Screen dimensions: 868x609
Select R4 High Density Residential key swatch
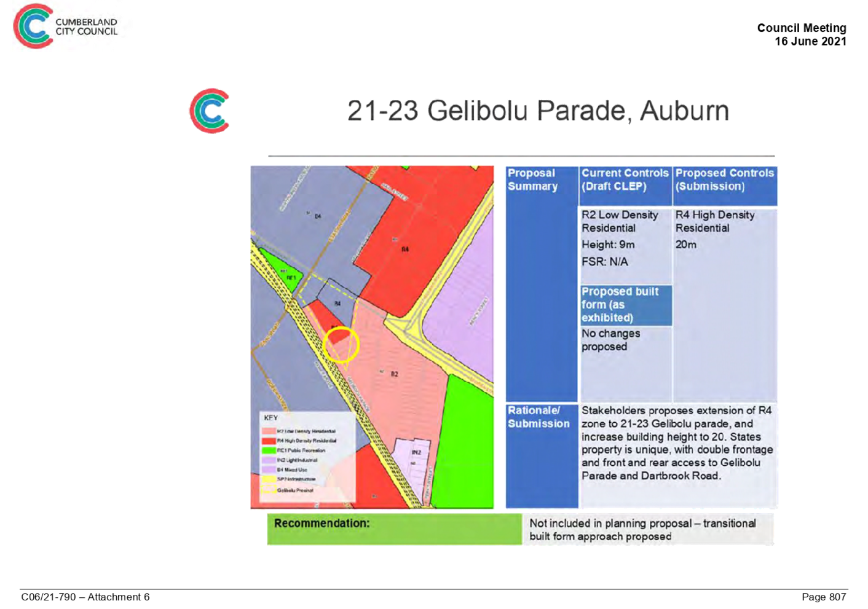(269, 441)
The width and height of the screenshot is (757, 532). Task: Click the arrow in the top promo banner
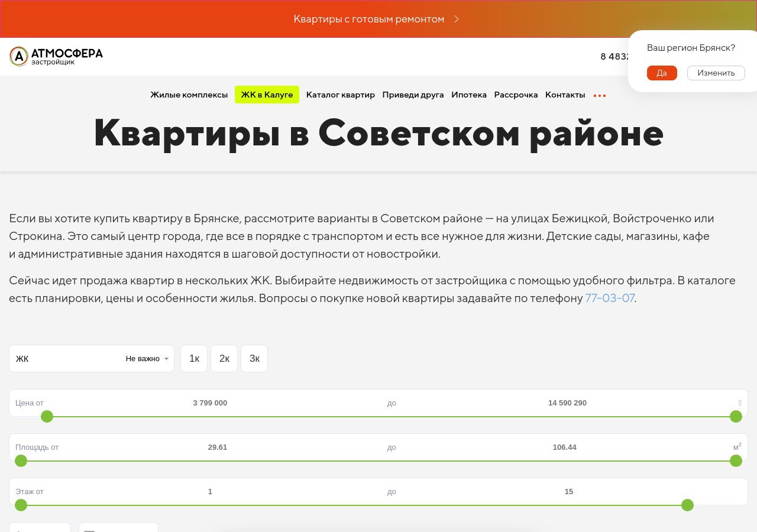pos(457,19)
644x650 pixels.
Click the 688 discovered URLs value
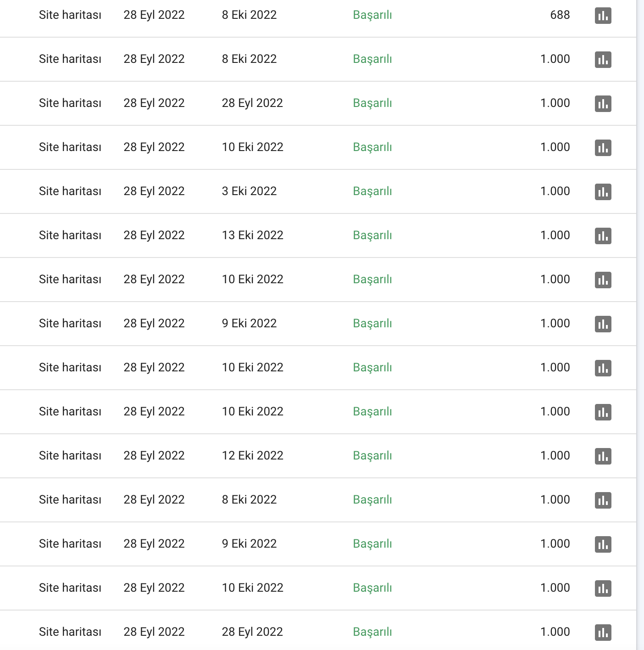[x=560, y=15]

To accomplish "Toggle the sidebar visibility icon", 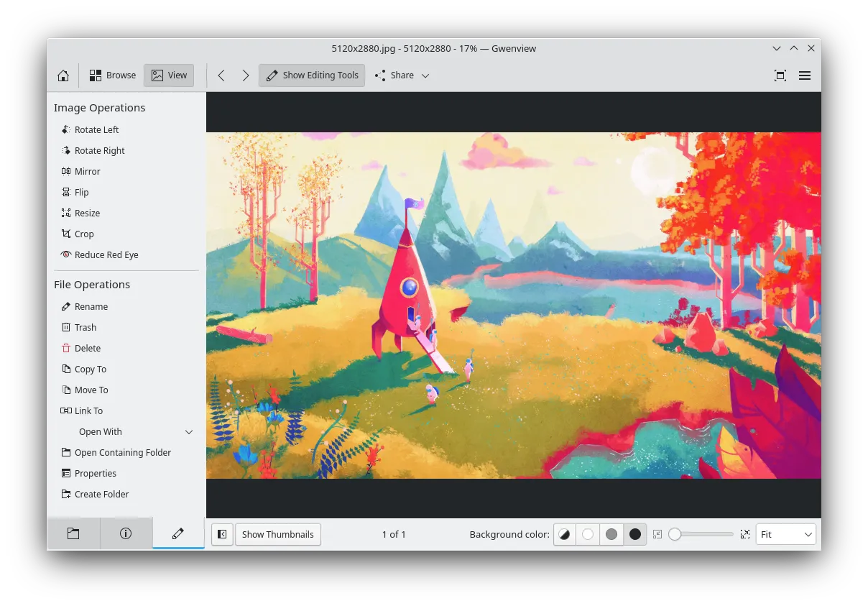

----------

→ WHAT YOU WILL DO
Reproduce all of the entries above word for word, but leave out their pictures.

→ SOLUTION FOR THIS TASK
Screen dimensions: 868x609
Select R4 High Density Residential key swatch
(269, 441)
The width and height of the screenshot is (757, 532). Task: Click the arrow in the top promo banner
pos(457,19)
644x650 pixels.
Click the 688 discovered URLs value
[x=560, y=15]

To accomplish "Toggle the sidebar visibility icon", 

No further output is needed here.